Vacancies left by migrants filled by children? Florida’s dangerous new plan
Cracking down on employers hiring undocumented workers has been a priority for Florida Gov. Ron DeSantis’ administration for years. But the policy has led to lots of low-wage or undesirable jobs standing vacant. CNN reports that the state legislature and Gov. DeSantis’ solution to filling these vacancies is making its way through the state senate in the form of harmful child labor law rollbacks. Rollbacks, which are detrimental to child workers, making them more vulnerable to exploitation and modern slavery.
“Teenagers should be able to do this stuff”

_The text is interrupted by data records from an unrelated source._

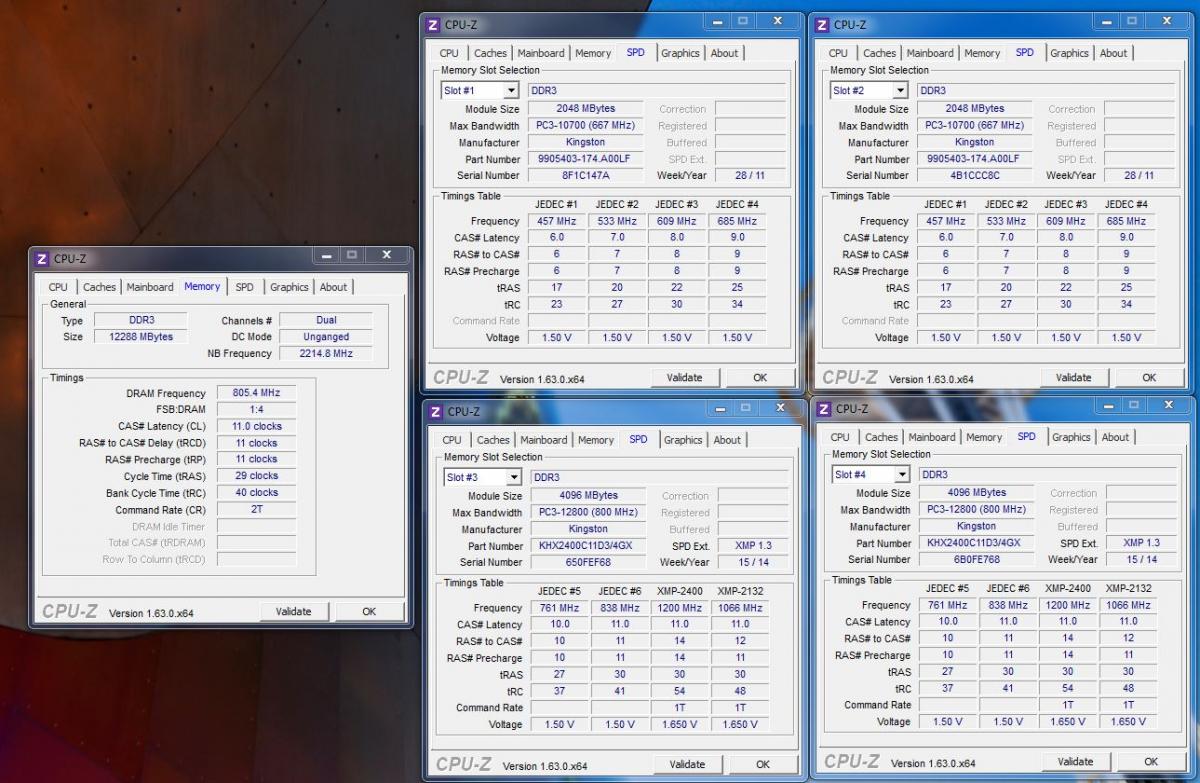Click CPU-Z logo icon in Slot #2 window title bar
The width and height of the screenshot is (1200, 783).
(x=821, y=25)
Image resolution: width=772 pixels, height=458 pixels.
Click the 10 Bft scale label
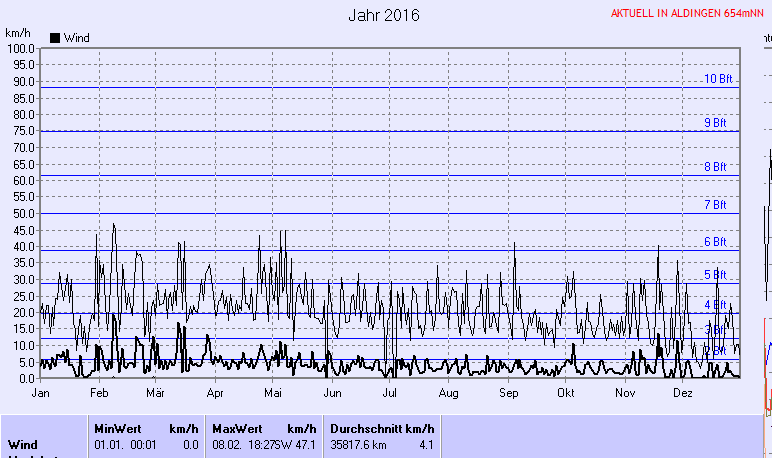(717, 79)
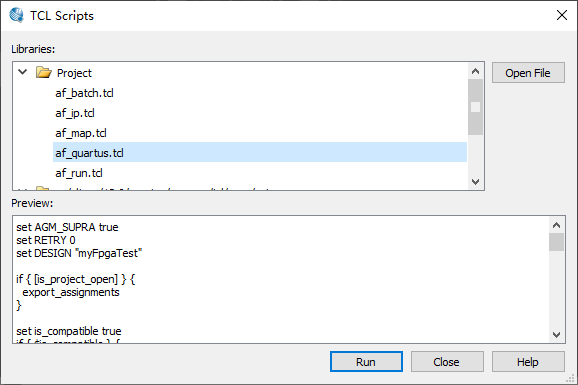578x385 pixels.
Task: Select af_map.tcl script
Action: coord(81,133)
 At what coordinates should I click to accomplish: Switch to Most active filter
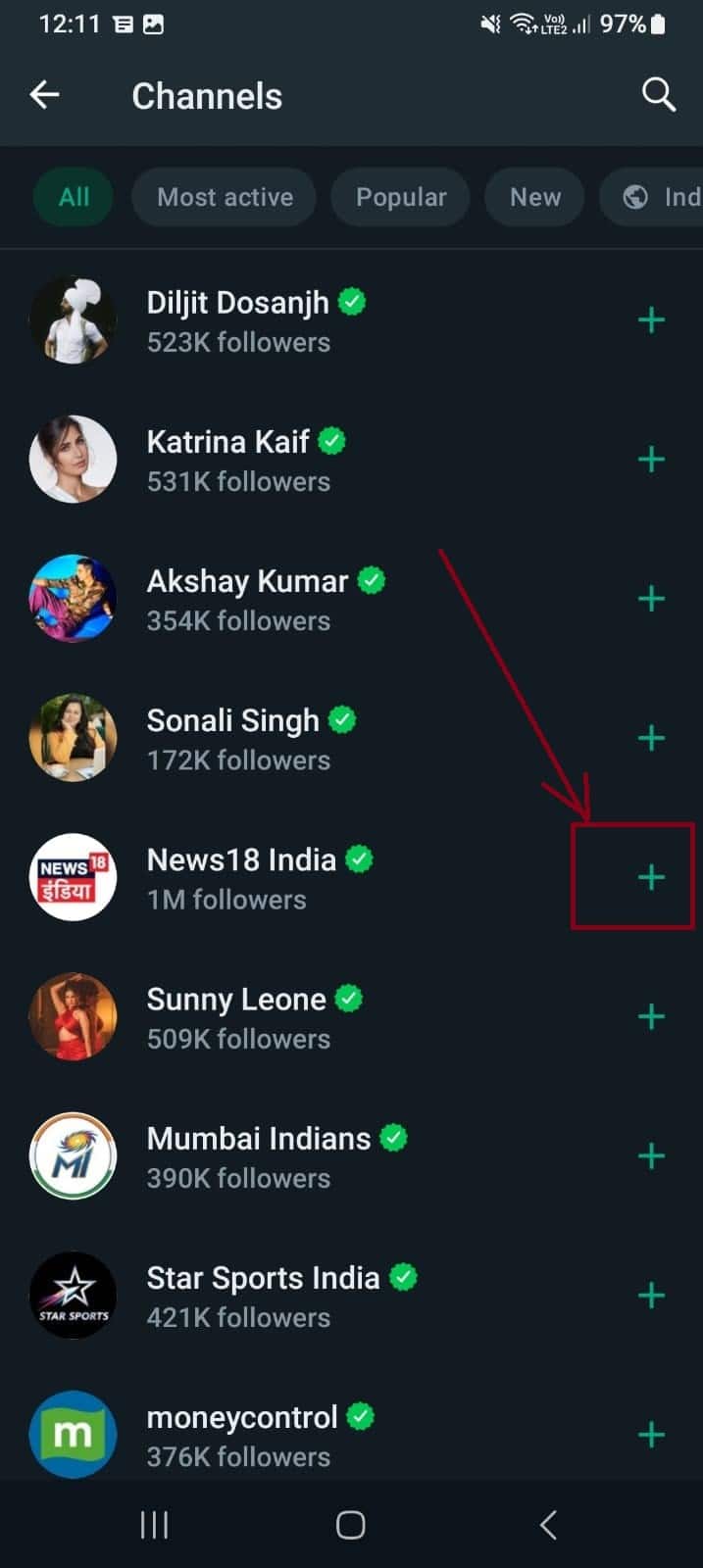(225, 197)
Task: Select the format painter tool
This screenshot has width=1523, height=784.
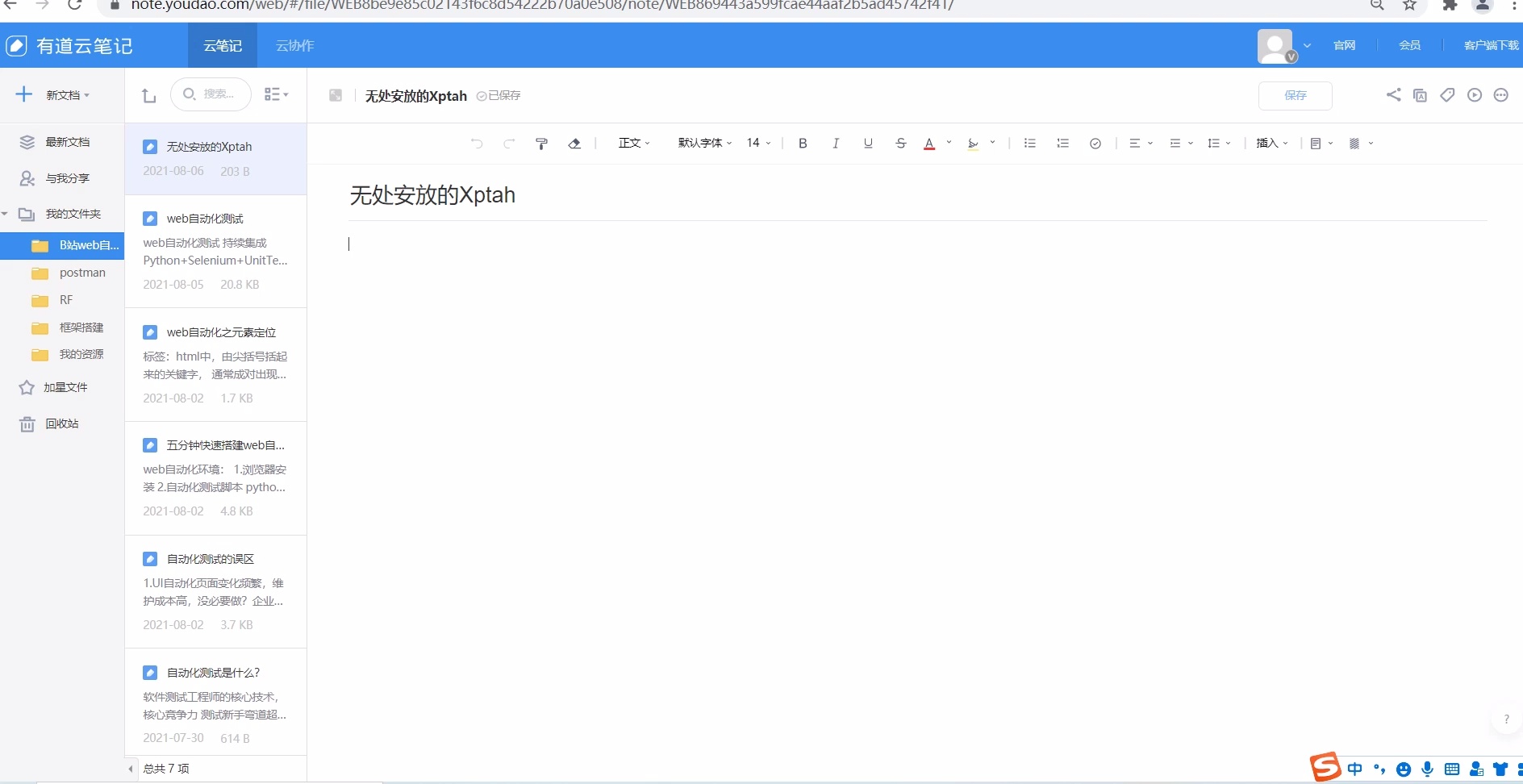Action: coord(540,143)
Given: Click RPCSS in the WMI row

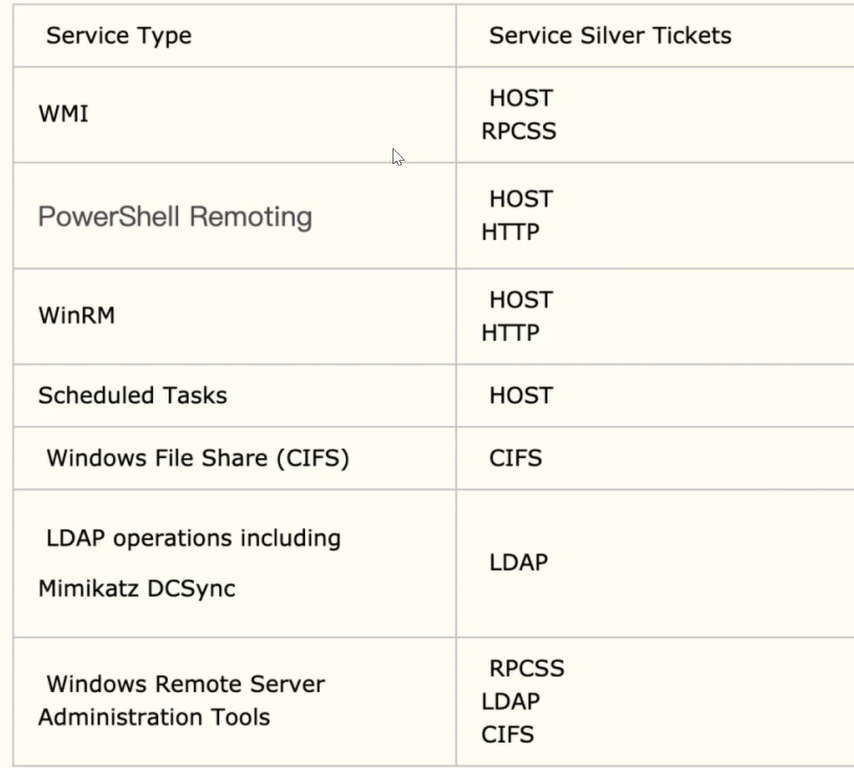Looking at the screenshot, I should point(518,131).
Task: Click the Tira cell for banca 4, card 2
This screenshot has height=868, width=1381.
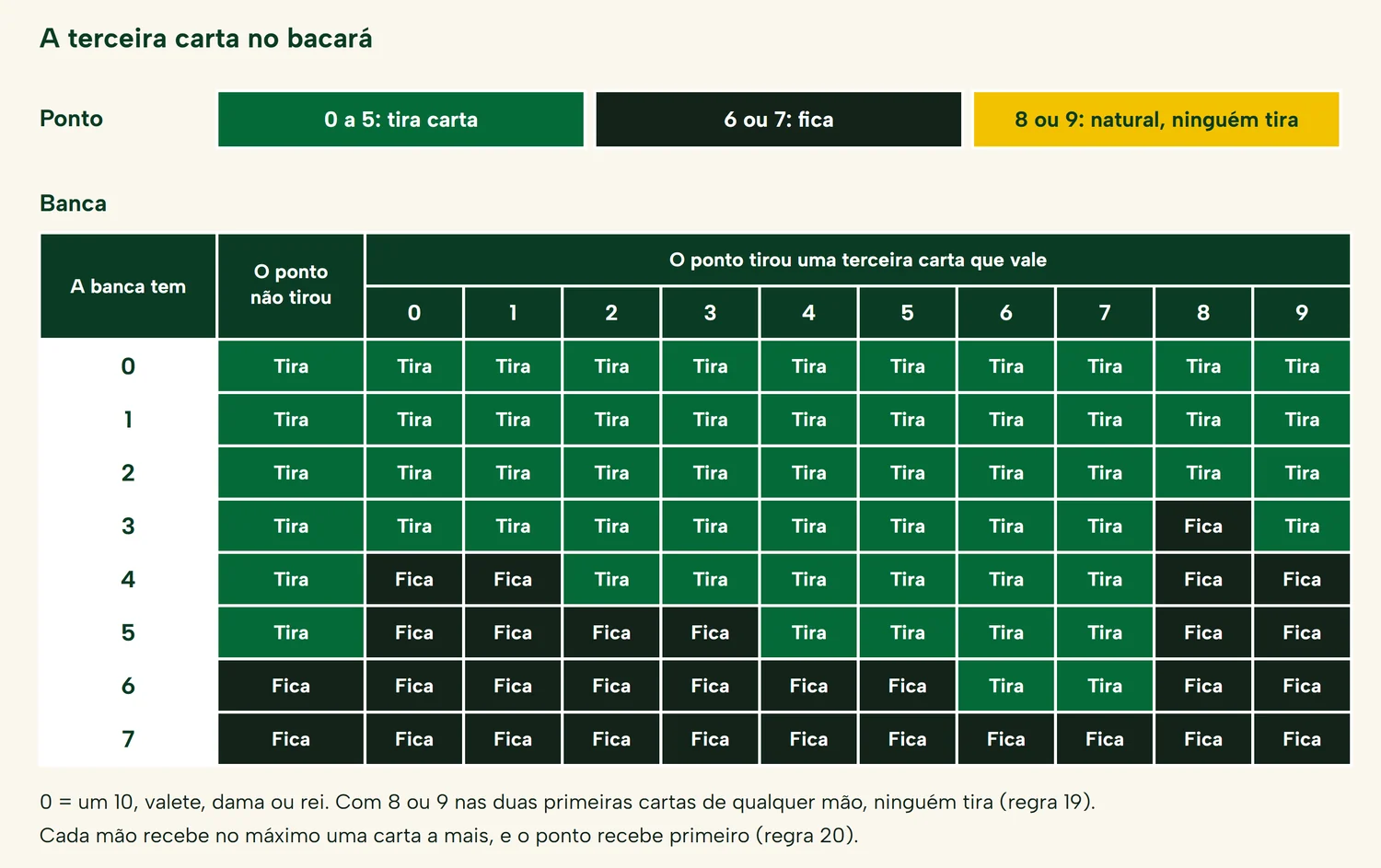Action: click(x=611, y=580)
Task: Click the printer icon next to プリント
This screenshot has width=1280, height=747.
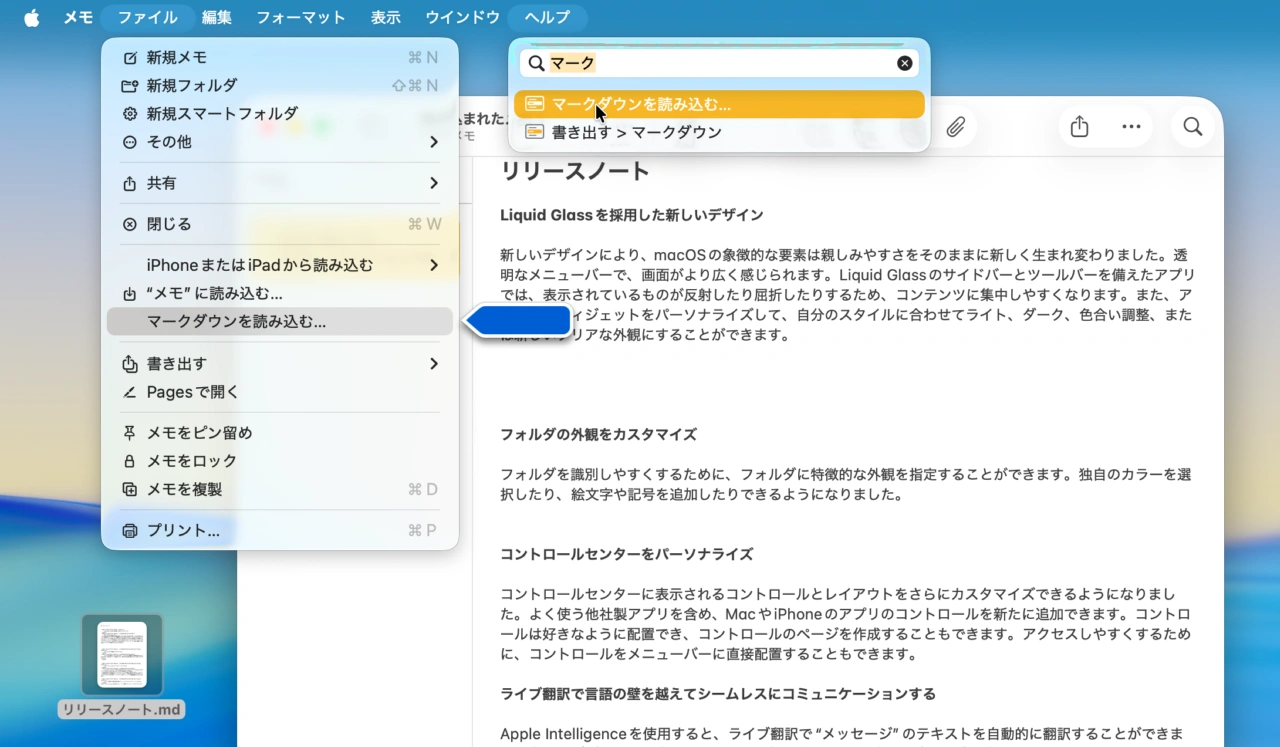Action: click(128, 530)
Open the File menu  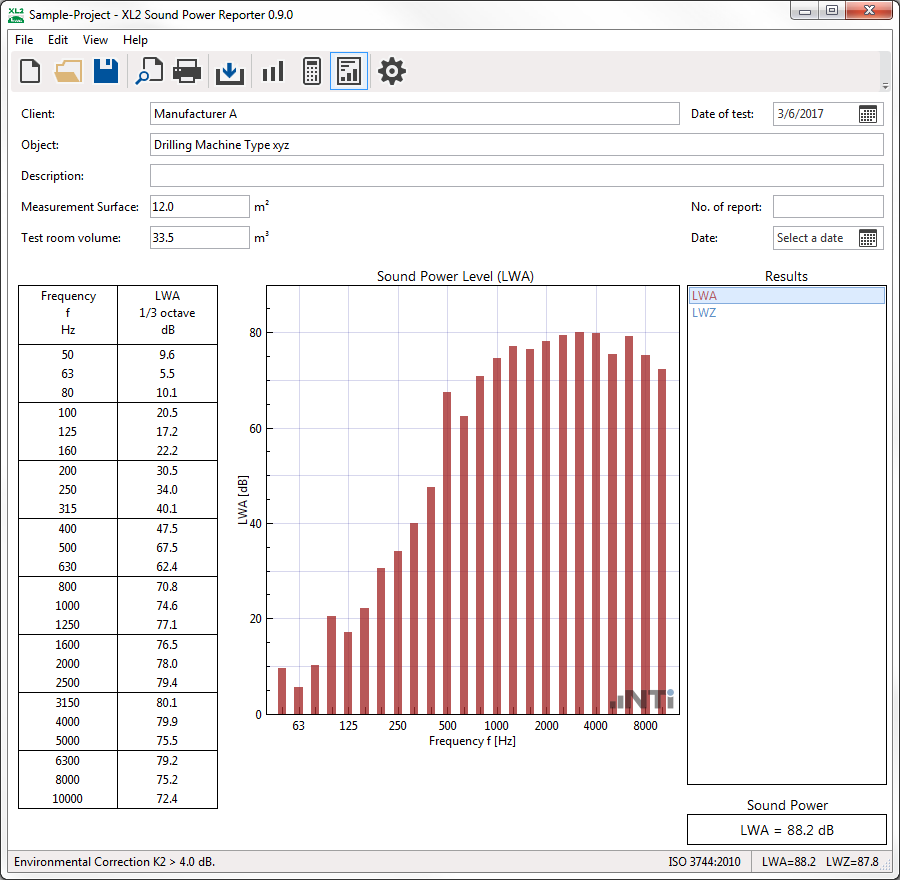tap(24, 40)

Florida is one among several U.S. states that have been dangerously rolling back child labor protections over the last few years. Just last year, Florida’s state legislature passed a law allowing home-schooled 16- and 17-year-old teens to work any hour of the day. Now they have advanced a bill that would even further loosen child labor laws.
The CNN article states:
“If the new law is passed, children as young as 14 years would be able to work overnight jobs on school days.”
Currently, state law prevents children from working earlier than 6:30am or later than 11pm. The new law would change all that as well as other risky rollbacks. Those include the elimination of working time restrictions on teenagers aged 14 and 15 if they are home-schooled. The legislation also ends guaranteed meal breaks for 16- and 17-year-olds.